Log-spectrograms of separated singing voice (top) and accompaniment (bottom). Input mixture is same as in Fig. 2.

Figure 1 shows the comparison of conventional RPCA, wRPCA, and two-stage wRPCA with VAD, and Table 1 shows the numerical values of the median of SDR. From this result, we can find that the proposed wRPCA improve SDR score for both singing voice and accompaniment, and even VAD does. However, the improvement from VAD is considerably degraded in the test set compared to the dev set. Considering that VAD for dev data makes almost perfect accuracy since it is trained by itself, we can expect that the better VAD algorithm is required to maximize its effectiveness. Example results are shown in Figs. 2 and 3. Compared to the conventional RPCA, it is observed that wRPCA successfully improve the separation quality, especially in the low-frequency region, and even VAD does in the non-vocal frames in particular. Audio files are demonstrated at http://marg.snu.ac.kr/svs_wrpca.

Fig. 4.
figure 4

(a) \((\frac{b_{A}(f)}{b_{V}(f)})^{-1}\) (black) and \((\frac{\hat{b}_{A}(f)}{\hat{b}_{V}(f)})^{-1}\) (blue) where \((\cdot )^{-1}\) is for visibility, and (b) the enlarged plot in the range of (500, 2000), which is marked as a yellow square. Red dotted line denotes the frequencies that correspond to musical note (C#5 to B6). (Color figure online)

5 Discussion

Since the main contribution of our work is the use of \(\varLambda \) and \(\hat{\varLambda }\), more accurately, \(\varDelta \) and \(\hat{\varDelta }\), we discuss in depth about the characteristics of them. Figure 4 shows the plots of \((\frac{b_{A}(f)}{b_{V}(f)})^{-1}\) and \((\frac{\hat{b}_{A}(f)}{\hat{b}_{V}(f)})^{-1}\) where \((\cdot )^{-1}\) is for visibility. Higher value means that the singing voice is stronger than the accompaniment in that frequency bin. What follows are several interesting insights we found from these plots.

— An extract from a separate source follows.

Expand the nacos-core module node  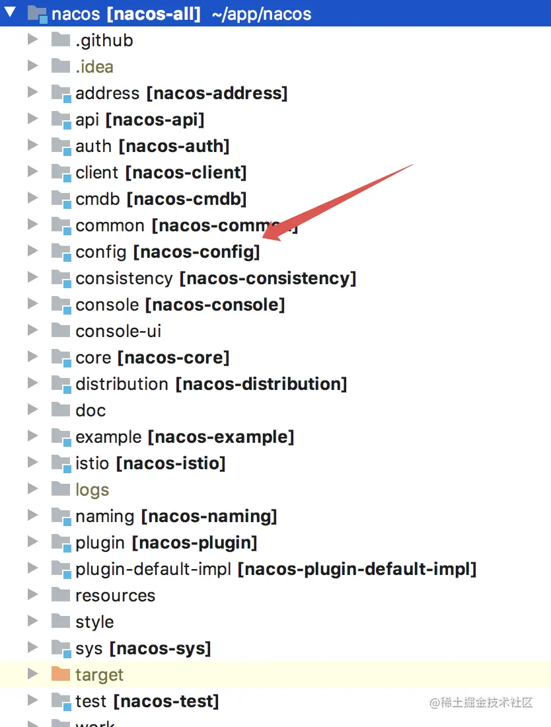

  • \((\frac{b_{A}(f)}{b_{V}(f)})^{-1}\) and \((\frac{\hat{b}_{A}(f)}{\hat{b}_{V}(f)})^{-1}\) both show similar trends but only the scales are different, and we expect it means that the spectral characteristics of accompaniment are similar between in vocal and non-vocal frames.

  • Singing voice is extremely weaker than accompaniment in very low frequency range (lower than 100 Hz). It is reasonable because singing voice is mostly distributed in \(f_{0}\) and its harmonics, which is rarely occur in those range, while some instruments such as bass and drums can be. Some previous studies for SVS have applied this characteristics by using high-pass filtering [5, 14].

  • Some peaks can be found from the envelope, that are located around 0.7, 1.5, 3, and 8 kHz. we expect it is related with the formants of singing voice.

  • From Fig. 4(b), we found an interesting phenomena that the singing voice is relatively weak in the frequency bins which correspond to the musical notes compared to those neighbor frequency bins. Although it needs more experiments to clarify the reason, we made some possible hypotheses as follows: (1) the mainlobe of singing voice may wider than that of accompaniment, (2) singing voice has stronger vibrato in general, and it may cause the ‘blurred peak’ in a long window length, or (3) singers frequently fail to sound exact note frequency, and make more errors than the instrumental players.

6 Conclusion

A novel framework for RPCA-based SVS was presented. In particular, we replaced the \(l_{1}\)-norm term to the weighted \(l_{1}\)-norm, and proposed to use the frequency-dependent variance ratio between singing voice and accompaniment to make the weighting matrix. In addition, we apply VAD for SVS by conducting a two-stage separation framework. In future works, we will investigate a method for finding a better weighting matrix \(\varLambda \). The spatial information that is discarded in the current study also will be tried to be applied in the separation procedure.